More awareness and improved screenings could help prevent falls and falls-related injuries in seniors, according to a new report released by the U.S. Senate’s Special Committee on Aging this week.
Additional recommendations listed in the “Falls Prevention: National, State, and Local Solutions to Better Support Seniors” report included assessing a senior’s home for fall risks and reducing the use of prescription medications that could increase chances of falls.
“The Committee, through this report and other efforts, seeks to encourage individuals, communities, and governments to work together to reduce falls risk among older adults and make available evidence-based solutions to prevent falls in the home and community, as well as strategies to support complete recovery from falls,” the report stated.
Americans currently spend about $50 billion in medical costs for fall injuries, according to the report. That number is expected to reach $100 billion annually by 2030.

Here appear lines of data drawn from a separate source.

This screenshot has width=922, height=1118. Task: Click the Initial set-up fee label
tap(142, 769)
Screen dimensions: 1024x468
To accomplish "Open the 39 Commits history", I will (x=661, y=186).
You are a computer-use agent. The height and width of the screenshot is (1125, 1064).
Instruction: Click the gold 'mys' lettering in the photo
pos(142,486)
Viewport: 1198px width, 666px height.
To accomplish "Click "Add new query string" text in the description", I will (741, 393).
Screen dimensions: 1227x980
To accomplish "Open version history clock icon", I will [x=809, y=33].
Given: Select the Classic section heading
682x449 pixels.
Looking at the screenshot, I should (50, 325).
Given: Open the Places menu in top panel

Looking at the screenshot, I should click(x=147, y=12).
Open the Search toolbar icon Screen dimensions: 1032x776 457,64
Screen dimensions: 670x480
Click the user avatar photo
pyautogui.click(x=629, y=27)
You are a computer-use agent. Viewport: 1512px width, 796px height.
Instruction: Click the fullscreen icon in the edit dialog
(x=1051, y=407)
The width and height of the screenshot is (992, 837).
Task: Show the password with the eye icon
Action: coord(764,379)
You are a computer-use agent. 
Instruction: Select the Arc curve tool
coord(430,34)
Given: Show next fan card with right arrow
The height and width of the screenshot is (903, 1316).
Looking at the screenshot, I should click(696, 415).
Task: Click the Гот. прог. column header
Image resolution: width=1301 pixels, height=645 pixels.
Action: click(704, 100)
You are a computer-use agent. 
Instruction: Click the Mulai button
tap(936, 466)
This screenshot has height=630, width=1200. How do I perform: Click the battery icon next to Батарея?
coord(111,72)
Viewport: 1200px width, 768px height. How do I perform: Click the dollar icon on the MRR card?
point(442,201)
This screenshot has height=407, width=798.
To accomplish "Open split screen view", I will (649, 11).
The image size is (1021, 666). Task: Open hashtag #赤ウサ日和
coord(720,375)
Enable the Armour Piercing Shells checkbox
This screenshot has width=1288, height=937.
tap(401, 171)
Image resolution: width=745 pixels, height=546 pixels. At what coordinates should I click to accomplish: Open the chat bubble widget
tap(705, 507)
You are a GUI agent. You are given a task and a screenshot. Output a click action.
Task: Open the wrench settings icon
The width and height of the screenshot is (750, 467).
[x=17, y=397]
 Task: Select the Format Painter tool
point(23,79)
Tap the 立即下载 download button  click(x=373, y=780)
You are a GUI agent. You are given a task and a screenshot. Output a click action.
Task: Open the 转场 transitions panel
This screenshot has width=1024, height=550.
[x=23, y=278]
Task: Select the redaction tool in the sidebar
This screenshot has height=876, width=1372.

LeadingAge encouraged the committee to turn to nursing facilities to help inform comprehensive, evidence-based fall prevention policies. The organization said detailed falls risk assessments used to evaluate new residents in nursing facilities could serve as a template for adding a risk assessment to Medicare’s Annual Wellness Visits. They also recommended adding vision care to Medicare coverage.
The committee, led by Chairman Sen. Susan Collins (R-ME) and ranking member Sen. Bob Casey (D-PA), also held a hearing Wednesday to discuss the report. The hearing featured witness testimony from several advocates, including leaders of Healthy Aging and the Center for Healthy Aging.